"""
Benchmark SamplesLoss in 3D
=====================================

Let's compare the performances of our losses and backends
as the number of samples grows from 100 to 1,000,000.
"""


##############################################
# Setup
# ---------------------

import numpy as np
import time
from matplotlib import pyplot as plt

import importlib
import torch

use_cuda = torch.cuda.is_available()

from geomloss import SamplesLoss

MAXTIME = 10 if use_cuda else 1  # Max number of seconds before we break the loop
REDTIME = (
    2 if use_cuda else 0.2
)  # Decrease the number of runs if computations take longer than 2s...
D = 3  # Let's do this in 3D

# Number of samples that we'll loop upon
NS = [
    100,
    200,
    500,
    1000,
    2000,
    5000,
    10000,
    20000,
    50000,
    100000,
    200000,
    500000,
    1000000,
]


##############################################
# Synthetic dataset.
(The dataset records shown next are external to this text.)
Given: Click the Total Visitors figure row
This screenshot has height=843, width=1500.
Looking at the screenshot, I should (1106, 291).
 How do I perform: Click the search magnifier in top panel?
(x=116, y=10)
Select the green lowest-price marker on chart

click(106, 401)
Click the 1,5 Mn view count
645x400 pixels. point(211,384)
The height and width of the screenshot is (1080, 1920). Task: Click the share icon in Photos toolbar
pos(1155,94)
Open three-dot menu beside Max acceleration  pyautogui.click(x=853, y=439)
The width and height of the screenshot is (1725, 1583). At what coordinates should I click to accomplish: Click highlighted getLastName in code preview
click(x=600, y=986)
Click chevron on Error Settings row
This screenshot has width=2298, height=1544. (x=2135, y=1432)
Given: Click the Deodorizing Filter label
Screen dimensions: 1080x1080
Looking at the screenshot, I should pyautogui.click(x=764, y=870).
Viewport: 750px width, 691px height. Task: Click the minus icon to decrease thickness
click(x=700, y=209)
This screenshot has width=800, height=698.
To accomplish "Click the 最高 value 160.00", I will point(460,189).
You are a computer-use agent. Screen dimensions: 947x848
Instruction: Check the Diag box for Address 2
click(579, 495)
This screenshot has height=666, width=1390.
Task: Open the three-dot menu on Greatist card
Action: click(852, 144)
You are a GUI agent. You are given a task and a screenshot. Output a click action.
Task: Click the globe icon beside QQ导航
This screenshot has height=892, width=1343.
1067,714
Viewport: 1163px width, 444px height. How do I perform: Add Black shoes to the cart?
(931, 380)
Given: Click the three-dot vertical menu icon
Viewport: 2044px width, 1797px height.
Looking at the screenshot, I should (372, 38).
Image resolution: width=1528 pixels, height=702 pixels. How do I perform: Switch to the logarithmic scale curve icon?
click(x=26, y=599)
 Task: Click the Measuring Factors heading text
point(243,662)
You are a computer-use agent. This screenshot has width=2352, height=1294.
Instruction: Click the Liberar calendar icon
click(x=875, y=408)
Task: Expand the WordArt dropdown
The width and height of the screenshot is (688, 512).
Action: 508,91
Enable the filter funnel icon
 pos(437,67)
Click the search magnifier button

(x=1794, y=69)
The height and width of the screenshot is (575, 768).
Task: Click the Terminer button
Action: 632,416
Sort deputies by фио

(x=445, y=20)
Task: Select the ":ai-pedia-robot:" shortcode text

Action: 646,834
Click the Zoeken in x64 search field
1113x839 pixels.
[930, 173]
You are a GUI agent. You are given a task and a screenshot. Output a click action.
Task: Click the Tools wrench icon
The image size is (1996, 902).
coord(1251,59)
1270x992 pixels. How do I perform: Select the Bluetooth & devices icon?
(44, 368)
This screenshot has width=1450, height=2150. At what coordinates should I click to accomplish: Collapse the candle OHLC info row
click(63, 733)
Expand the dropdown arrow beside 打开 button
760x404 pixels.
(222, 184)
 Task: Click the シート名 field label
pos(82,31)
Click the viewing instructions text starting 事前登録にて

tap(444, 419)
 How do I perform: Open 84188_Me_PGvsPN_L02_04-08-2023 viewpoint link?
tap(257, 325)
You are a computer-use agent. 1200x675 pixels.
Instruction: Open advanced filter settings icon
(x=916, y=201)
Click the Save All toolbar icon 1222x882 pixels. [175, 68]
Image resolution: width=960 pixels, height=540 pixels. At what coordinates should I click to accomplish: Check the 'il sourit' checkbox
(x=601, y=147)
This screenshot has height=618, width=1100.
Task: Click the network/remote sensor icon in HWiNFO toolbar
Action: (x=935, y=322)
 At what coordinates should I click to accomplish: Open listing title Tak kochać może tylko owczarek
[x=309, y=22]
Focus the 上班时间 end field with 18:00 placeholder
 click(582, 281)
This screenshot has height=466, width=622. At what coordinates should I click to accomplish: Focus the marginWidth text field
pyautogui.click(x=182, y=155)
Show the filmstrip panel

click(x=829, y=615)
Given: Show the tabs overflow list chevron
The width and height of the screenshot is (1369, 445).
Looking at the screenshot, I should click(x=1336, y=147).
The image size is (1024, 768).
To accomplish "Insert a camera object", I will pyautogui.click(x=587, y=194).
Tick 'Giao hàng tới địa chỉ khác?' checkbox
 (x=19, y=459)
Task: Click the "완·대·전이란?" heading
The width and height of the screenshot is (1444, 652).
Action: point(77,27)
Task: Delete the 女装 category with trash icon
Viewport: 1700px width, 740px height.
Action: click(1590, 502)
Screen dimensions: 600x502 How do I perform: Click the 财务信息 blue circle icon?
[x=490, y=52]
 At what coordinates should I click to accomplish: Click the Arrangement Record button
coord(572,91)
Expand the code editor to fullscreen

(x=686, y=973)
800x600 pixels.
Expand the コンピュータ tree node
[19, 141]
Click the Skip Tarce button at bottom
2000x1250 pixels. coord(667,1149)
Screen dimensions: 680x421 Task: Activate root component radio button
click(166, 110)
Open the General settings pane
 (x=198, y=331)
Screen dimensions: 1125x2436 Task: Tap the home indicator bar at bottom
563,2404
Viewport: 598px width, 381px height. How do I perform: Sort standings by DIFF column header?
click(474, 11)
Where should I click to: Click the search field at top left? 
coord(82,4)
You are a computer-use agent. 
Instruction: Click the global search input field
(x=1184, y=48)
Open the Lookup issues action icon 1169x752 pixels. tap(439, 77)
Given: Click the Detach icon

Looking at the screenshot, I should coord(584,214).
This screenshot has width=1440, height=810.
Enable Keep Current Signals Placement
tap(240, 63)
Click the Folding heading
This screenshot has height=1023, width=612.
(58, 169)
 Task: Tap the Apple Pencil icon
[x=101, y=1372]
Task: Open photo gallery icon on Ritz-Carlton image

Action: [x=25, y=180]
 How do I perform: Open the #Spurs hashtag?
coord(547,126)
Feel free to use
# a Stanford Bunny, or whatever!


def generate_samples(N, device):
    """Create point clouds sampled non-uniformly on a sphere of diameter 1."""

    x = torch.randn(N, D, device=device)
    x[:, 0] += 1
    x = x / (2 * x.norm(dim=1, keepdim=True))

    y = torch.randn(N, D, device=device)
    y[:, 1] += 2
    y = y / (2 * y.norm(dim=1, keepdim=True))

    x.requires_grad = True

    # Draw random weights:
    a = torch.randn(N, device=device)
    b = torch.randn(N, device=device)

    # And normalize them:
    a = a.abs()
    b = b.abs()
    a = a / a.sum()
    b = b / b.sum()

    return a, x, b, y


##############################################
# Benchmarking loops.


def benchmark(Loss, dev, N, loops=10):
    """Times a loss computation+gradient on an N-by-N problem."""

    importlib.reload(torch)  # In case we had a memory overflow just before...
    device = torch.device(dev)
    a, x, b, y = generate_samples(N, device)

    # We simply benchmark a Loss + gradien wrt. x
    code = "L = Loss( a, x, b, y ) ; L.backward()"
    Loss.verbose = True
    exec(code, locals())  # Warmup run, to compile and load everything
    Loss.verbose = False

    t_0 = time.perf_counter()  # Actual benchmark --------------------
    if use_cuda:
        torch.cuda.synchronize()
    for i in range(loops):
        exec(code, locals())
    if use_cuda:
        torch.cuda.synchronize()
    elapsed = time.perf_counter() - t_0  # ---------------------------

    print(
        "{:3} NxN loss, with N ={:7}: {:3}x{:3.6f}s".format(
            loops, N, loops, elapsed / loops
        )
    )
    return elapsed / loops


def bench_config(Loss, dev):
    """Times a loss computation+gradient for an increasing number of samples."""

    print("Backend : {}, Device : {} -------------".format(Loss.backend, dev))

    times = []

    def run_bench():
        try:
            Nloops = [100, 10, 1]
            nloops = Nloops.pop(0)
            for n in NS:
                elapsed = benchmark(Loss, dev, n, loops=nloops)

                times.append(elapsed)
                if (nloops * elapsed > MAXTIME) or (
                    nloops * elapsed > REDTIME and len(Nloops) > 0
                ):
                    nloops = Nloops.pop(0)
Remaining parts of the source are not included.